LINC00987 knockdown inhibits the progression of acute myeloid leukemia by suppressing IGF2BP2-mediated PA2G4 expression.

Abstract

This study aimed to investigate the role and potential mechanisms of LINC00987 in acute myeloid leukemia (AML) progression. The expression of LINC00987 in bone marrow specimens of AML patients and cell lines was measured by quantitative reverse transcription PCR (RT-qPCR). Small interfering RNA targeting LINC00987 (si-LINC00987) was transfected into AML cell lines HL-60 and KG-1, and the proliferation, invasion and apoptosis were detected with Cell Counting Kit-8 (CCK-8), Transwell and flow cytometry, respectively.

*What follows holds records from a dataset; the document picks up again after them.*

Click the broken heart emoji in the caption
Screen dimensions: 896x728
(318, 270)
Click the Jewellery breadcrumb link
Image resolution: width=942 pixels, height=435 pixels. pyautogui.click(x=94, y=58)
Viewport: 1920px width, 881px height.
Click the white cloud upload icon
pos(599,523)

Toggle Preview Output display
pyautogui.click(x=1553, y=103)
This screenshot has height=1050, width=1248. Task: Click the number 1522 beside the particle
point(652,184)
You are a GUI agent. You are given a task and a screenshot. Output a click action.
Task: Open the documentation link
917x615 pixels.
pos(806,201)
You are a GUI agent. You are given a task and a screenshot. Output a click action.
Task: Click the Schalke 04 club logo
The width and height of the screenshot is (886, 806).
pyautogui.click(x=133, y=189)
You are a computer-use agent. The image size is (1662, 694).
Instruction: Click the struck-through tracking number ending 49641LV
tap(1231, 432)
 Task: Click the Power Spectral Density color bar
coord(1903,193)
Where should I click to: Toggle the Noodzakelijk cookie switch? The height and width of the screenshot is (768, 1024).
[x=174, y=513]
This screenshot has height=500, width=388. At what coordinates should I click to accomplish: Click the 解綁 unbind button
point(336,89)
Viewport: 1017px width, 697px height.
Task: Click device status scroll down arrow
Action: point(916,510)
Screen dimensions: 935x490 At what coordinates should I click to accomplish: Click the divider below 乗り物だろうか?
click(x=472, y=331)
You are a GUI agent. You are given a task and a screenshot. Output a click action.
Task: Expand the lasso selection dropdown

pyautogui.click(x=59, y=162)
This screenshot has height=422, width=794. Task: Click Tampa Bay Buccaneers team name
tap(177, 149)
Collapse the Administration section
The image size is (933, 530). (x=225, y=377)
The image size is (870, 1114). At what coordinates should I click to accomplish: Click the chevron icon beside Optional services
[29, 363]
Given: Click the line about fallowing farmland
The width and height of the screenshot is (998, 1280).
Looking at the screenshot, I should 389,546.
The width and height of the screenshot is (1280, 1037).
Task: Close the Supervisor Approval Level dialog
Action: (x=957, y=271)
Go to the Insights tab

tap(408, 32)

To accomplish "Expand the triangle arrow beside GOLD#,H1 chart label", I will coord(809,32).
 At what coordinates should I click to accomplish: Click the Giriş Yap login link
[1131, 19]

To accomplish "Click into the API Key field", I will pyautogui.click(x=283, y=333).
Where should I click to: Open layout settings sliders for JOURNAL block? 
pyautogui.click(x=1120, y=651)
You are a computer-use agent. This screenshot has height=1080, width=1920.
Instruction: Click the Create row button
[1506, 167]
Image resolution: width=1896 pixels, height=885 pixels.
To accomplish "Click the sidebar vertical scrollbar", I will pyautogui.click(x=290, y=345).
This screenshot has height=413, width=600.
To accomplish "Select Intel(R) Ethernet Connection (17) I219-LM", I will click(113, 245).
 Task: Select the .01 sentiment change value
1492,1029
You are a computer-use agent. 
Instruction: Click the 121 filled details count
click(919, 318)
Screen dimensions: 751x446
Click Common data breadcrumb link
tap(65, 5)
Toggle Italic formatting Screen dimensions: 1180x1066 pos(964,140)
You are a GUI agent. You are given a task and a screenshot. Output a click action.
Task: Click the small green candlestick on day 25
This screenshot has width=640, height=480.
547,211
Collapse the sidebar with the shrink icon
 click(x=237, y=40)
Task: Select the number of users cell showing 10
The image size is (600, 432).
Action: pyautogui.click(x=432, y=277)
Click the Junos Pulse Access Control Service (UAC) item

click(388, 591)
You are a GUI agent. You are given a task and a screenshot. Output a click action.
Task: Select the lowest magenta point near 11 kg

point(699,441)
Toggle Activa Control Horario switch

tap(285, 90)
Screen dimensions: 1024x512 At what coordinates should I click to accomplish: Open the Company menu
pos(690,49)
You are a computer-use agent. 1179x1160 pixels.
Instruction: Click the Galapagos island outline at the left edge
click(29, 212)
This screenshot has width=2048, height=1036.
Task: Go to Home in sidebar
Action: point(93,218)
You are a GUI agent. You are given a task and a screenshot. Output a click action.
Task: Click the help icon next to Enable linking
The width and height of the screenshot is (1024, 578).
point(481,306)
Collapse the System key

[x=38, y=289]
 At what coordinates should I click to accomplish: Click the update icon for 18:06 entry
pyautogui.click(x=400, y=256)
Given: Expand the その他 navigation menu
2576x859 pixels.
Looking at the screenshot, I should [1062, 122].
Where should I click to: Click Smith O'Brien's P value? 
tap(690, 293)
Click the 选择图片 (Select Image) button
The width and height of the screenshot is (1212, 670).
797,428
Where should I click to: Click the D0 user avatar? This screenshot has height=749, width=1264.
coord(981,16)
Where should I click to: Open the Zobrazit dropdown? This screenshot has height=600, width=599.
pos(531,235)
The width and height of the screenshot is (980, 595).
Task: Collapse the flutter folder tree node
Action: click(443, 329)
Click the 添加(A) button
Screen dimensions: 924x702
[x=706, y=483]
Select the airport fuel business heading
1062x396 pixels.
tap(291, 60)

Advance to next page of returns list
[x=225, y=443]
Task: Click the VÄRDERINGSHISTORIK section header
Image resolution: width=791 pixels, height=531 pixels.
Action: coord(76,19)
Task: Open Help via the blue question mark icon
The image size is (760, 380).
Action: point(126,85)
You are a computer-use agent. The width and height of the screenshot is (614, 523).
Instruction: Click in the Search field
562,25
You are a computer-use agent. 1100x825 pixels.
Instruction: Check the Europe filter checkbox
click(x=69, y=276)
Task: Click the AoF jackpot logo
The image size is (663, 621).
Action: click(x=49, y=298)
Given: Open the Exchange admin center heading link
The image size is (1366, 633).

Moreover, the binding between LINC00987 and insulin like growth factor 2 mRNA binding protein 2 (IGF2BP2) was validated with an RNA pull-down assay. Co-immunoprecipitation assay was used to verify the binding between IGF2BP2 and proliferation-associated 2G4 (PA2G4). Then rescue experiments were performed to explore the effects of LINC00987/IGF2BP2/PA2G4 axis on HL-60 and KG-1 cell functions. Additionally, HL-60 cells transfected with si-LINC00987 were injected into mice, followed by the evaluation of xenograft tumor growth. LINC00987 was upregulated in AML patient specimens and cell lines. LINC00987 knockdown inhibited proliferation and invasion and promoted apoptosis in AML cells. LINC00987 could bind with IGF2BP2 and promote its expression, and IGF2BP2 overexpression reversed the effects of LINC00987 knockdown on the proliferation, invasion and apoptosis in AML cells. Besides, IGF2BP2 could bind with PA2G4. IGF2BP2 knockdown inhibited proliferation and invasion, and promoted apoptosis in AML cells, whereas PA2G4 overexpression reversed these effects. Additionally, the LINC00987 knockdown inhibited the xenograft tumor growth of AML in vivo. Knockdown of LINC00987 inhibits AML cell proliferation and invasion, and promotes apoptosis in vitro and reduces tumor growth in vivo by suppressing IGF2BP2-mediated PA2G4 expression.